Re-drawn graph with horizontal gridlines omitted ( 

In regards to the Powerline graph example and how graphs are used specifically to conceal or hide information about global warming, do you believe there should be laws or rules that prohibit this? Similarly, to what extent can we assume that people will be able to recognize that a graph is altered to conceal or exaggerated information? Does the onus lay on the person creating the graph to not mislead the reader? or should the reader assume the responsibility of critically analyzing the data presented to them?

The Principle of Proportional Ink - Carl Bergstrom and Jevin West

In Bergstrom and West’s essay titled, The Principle of Proportional Ink, the authors assert that the ratio of ink used to represent a value should be proportional to that same value in a figure. This principle can be seen as an extension to the argument about misleading axes and is actually based of a more general principle by Edward Tufte. Through analyzing various types of charts including bar charts, bubble graphs and donut bar charts, the authors seek to emphasize the importance of following the principle of proportional ink when designing visualizations. Although the authors make a strong case for the use of this principle, it is evident that many visualizations today do not incorporate it, resulting in countless bad visualizations.

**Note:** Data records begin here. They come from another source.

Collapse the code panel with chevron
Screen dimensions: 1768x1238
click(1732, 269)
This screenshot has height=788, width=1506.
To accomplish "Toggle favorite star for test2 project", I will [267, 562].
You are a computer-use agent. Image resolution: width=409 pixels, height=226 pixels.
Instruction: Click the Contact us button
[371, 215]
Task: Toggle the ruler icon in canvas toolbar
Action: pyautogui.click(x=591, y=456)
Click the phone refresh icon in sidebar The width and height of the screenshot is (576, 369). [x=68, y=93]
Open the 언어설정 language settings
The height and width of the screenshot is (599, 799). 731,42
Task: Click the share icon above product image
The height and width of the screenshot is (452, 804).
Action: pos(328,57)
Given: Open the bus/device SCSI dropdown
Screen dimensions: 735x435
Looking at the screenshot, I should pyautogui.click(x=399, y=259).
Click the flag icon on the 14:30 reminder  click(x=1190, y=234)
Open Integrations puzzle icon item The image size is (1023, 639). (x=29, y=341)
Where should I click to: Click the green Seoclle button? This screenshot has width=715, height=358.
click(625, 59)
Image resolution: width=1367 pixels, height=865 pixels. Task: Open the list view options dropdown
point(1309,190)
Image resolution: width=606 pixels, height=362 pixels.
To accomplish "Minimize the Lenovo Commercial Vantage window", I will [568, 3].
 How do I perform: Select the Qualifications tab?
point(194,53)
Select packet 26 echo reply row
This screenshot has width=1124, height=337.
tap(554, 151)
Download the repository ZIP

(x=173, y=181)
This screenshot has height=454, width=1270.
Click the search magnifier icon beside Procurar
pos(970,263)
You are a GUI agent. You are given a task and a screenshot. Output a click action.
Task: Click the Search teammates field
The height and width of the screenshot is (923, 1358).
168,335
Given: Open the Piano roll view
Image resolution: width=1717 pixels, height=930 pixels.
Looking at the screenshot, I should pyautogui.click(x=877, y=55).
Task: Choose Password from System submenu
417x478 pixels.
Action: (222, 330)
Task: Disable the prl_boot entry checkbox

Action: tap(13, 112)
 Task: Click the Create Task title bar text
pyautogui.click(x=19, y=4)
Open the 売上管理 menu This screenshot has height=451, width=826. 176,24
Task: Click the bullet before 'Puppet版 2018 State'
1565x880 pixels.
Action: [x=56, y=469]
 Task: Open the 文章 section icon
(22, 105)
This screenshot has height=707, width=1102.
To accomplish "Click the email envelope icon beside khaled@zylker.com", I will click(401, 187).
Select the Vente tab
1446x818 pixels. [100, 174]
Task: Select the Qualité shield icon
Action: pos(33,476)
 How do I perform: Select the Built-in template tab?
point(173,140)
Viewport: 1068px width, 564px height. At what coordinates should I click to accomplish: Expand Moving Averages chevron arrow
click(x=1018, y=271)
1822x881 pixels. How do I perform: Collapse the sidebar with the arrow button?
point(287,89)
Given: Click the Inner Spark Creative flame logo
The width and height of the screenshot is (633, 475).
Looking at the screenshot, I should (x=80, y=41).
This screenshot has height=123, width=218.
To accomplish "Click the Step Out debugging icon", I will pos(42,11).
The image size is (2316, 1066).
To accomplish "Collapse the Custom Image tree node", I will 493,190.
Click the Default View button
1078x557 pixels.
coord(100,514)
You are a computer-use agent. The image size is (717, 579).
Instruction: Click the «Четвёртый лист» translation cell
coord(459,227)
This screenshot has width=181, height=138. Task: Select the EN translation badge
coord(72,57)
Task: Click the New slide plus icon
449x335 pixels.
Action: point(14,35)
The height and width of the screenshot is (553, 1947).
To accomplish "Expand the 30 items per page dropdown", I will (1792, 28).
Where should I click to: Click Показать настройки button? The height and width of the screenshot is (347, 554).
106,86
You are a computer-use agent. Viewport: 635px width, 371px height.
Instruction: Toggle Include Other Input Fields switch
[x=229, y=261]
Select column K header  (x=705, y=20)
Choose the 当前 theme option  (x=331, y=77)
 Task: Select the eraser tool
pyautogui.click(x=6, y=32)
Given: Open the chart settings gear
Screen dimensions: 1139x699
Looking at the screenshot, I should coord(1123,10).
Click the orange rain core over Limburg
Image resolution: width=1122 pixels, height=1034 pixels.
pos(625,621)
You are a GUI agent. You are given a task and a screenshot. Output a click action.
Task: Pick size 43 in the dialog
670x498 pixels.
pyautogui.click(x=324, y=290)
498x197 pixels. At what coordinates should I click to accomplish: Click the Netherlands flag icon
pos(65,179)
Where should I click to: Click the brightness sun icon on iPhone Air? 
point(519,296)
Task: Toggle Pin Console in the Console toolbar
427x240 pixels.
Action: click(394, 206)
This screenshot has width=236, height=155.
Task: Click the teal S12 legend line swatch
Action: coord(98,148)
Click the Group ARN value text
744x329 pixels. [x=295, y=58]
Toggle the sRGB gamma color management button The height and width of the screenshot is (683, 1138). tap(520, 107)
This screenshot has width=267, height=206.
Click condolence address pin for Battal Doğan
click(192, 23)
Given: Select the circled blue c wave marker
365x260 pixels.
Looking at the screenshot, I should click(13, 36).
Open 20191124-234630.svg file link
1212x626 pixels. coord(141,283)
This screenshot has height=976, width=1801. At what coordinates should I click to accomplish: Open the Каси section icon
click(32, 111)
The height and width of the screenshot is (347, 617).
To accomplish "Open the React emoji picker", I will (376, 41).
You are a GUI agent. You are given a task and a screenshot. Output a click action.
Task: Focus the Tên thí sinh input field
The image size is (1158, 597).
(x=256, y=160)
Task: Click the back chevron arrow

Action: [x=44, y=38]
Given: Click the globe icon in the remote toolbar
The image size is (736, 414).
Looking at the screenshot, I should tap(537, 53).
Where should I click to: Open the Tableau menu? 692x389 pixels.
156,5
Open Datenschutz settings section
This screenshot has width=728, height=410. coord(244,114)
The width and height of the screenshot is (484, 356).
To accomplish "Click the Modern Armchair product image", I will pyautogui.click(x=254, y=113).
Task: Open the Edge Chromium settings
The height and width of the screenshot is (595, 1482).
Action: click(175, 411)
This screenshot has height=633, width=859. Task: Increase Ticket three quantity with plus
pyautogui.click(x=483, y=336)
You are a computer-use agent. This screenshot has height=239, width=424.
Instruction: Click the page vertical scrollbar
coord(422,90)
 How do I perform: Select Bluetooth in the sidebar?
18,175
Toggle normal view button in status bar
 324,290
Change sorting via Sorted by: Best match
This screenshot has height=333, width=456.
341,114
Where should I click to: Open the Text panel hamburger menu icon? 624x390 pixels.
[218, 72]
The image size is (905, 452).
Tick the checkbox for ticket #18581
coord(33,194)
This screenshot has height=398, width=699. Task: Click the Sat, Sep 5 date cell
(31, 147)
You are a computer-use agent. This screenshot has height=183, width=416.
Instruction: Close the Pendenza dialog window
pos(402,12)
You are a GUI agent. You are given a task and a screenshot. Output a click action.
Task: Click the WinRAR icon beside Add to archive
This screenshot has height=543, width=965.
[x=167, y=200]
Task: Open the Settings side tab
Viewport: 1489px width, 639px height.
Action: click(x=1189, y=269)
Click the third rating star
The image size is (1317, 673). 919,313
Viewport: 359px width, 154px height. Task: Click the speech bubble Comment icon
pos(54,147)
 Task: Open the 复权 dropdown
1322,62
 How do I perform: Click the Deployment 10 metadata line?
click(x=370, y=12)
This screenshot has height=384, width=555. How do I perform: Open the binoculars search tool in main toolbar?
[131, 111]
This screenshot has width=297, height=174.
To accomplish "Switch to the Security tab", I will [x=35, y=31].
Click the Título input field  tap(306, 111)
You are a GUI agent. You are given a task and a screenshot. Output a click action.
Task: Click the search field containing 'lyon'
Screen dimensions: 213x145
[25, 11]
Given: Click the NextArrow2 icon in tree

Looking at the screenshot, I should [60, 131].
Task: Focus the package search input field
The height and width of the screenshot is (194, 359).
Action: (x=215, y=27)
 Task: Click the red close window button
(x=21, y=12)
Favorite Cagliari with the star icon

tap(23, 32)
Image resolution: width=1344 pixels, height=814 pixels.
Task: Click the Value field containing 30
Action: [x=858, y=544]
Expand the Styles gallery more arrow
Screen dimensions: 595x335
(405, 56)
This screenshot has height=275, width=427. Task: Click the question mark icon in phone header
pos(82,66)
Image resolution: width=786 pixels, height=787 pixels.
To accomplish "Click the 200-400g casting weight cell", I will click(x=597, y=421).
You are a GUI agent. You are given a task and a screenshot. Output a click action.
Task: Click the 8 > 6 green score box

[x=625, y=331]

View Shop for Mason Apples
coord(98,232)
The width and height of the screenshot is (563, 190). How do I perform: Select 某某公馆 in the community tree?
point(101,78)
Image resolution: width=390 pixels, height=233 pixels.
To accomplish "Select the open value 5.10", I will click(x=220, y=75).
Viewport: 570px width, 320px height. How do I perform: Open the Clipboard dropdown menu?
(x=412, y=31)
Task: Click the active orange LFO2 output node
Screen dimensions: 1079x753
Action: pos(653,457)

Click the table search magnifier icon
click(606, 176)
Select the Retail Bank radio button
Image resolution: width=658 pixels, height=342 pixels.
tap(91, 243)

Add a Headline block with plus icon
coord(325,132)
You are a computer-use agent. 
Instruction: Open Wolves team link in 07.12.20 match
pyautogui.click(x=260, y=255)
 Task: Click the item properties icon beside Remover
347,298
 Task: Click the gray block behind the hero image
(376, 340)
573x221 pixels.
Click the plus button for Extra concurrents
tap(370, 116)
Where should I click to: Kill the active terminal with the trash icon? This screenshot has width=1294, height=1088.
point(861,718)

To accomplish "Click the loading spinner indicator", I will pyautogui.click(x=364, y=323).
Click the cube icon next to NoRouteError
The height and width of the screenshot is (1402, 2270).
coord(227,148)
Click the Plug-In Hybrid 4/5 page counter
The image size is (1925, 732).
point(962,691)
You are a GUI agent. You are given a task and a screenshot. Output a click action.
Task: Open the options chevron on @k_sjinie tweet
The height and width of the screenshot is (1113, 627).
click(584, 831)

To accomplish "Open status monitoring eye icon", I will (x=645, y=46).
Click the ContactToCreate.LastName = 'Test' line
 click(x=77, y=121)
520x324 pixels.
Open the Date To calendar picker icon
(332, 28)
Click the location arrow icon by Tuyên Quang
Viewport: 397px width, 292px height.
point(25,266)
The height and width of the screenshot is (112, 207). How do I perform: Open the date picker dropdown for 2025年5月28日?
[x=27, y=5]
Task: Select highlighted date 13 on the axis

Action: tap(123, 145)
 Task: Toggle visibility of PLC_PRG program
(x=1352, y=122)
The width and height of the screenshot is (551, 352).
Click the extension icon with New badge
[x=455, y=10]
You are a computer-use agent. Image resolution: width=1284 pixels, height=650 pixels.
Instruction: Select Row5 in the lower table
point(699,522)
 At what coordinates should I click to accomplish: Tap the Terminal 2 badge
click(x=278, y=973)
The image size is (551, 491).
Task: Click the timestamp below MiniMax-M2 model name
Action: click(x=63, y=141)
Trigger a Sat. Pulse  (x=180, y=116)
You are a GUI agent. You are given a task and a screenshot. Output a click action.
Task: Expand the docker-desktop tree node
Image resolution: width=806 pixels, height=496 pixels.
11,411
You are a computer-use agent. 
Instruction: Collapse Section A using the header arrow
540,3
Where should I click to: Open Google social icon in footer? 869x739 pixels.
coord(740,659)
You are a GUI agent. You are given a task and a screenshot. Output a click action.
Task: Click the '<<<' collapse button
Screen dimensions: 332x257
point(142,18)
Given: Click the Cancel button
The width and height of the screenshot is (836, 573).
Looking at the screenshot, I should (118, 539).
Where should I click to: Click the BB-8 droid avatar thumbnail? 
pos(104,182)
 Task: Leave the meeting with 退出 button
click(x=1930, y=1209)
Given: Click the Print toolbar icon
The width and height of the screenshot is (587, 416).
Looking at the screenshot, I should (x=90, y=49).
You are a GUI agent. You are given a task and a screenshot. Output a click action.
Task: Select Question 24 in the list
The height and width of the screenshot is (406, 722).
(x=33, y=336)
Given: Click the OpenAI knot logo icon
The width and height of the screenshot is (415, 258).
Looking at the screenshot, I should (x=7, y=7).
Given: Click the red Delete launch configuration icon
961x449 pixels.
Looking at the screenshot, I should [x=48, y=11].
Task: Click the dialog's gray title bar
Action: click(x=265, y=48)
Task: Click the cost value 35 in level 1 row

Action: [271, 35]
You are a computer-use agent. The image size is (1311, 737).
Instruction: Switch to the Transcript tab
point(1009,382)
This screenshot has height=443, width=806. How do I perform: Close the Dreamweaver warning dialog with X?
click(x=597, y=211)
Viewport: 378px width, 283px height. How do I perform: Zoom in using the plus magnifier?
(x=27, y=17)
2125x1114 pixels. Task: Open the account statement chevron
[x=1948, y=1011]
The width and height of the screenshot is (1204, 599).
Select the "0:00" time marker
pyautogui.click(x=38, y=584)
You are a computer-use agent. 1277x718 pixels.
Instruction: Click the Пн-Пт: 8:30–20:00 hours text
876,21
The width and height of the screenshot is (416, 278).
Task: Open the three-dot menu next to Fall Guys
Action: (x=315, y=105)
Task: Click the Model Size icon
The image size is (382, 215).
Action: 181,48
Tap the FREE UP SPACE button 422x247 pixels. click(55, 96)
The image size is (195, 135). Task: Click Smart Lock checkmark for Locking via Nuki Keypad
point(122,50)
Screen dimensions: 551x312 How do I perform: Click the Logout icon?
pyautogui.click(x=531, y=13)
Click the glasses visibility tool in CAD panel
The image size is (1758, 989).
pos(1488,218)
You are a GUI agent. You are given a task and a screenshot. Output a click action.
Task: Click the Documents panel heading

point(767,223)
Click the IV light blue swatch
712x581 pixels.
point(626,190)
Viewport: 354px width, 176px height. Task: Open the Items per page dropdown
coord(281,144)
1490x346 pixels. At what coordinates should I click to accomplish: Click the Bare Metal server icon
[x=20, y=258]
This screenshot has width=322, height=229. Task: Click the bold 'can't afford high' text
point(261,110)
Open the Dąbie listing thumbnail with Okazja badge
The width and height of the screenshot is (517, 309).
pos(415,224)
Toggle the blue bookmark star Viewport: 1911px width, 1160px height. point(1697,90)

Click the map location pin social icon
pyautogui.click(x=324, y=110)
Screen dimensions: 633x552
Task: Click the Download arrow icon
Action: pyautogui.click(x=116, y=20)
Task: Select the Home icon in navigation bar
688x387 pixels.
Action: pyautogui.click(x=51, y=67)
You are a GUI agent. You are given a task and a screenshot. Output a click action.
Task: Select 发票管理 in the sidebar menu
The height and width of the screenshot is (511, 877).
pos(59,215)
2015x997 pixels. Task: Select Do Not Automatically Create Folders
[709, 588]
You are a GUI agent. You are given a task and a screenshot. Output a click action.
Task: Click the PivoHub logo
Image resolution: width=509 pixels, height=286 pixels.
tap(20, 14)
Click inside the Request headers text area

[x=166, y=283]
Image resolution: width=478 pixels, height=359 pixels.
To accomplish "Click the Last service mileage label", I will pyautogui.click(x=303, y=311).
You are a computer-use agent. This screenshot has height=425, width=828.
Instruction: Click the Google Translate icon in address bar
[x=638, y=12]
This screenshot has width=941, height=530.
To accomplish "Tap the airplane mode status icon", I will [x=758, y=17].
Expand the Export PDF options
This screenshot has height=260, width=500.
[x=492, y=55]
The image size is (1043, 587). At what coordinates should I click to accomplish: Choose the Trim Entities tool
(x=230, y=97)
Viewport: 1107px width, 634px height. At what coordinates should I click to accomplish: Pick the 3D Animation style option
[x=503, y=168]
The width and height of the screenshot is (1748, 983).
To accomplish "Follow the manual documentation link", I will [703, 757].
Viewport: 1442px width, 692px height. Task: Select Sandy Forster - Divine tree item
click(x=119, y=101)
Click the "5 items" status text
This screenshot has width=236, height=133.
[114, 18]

In reference to 3D figures, I agree that 3D is often used only to impress the viewer and not because it enhances the clarity or interpretation of the data. I think in the past, 3D was used mainly because it was a relatively new technology and created more exciting figures. Similar to the points made in the previous essay by Bergstrom and West, I believe it is important to constantly edit and refine design elements when visualizing data. Thus, designers should always critically question the necessity of 3D elements and seek to rationalize all design choices. I also found it interesting that the authors pointed out a connection between the use of 3D and “professionalism”. In the past, there have been instances where I assume a graph is well created purely because of its professional aesthetic. I think it is important to recognize that a lot of bad data can be concealed, both on purpose or accidentally, using interesting and unique design.

Another aspect of the essay that I found intriguing was the idea that human looking patterns affect the way data is interpreted on a figure. For example, in three-dimensional pie charts, the eye often focuses more on the front of the disk ultimately placing more importance on that specific information. This is also present in bubble graphs, as the eye cannot detect subtle differences in the size of disks. When considering these patterns, it is important to incorporate human centered design principles. Instead of simply designing a figure to communicate information, data visualizers should be acutely aware of their audience and seek to understand the limitations of the viewer.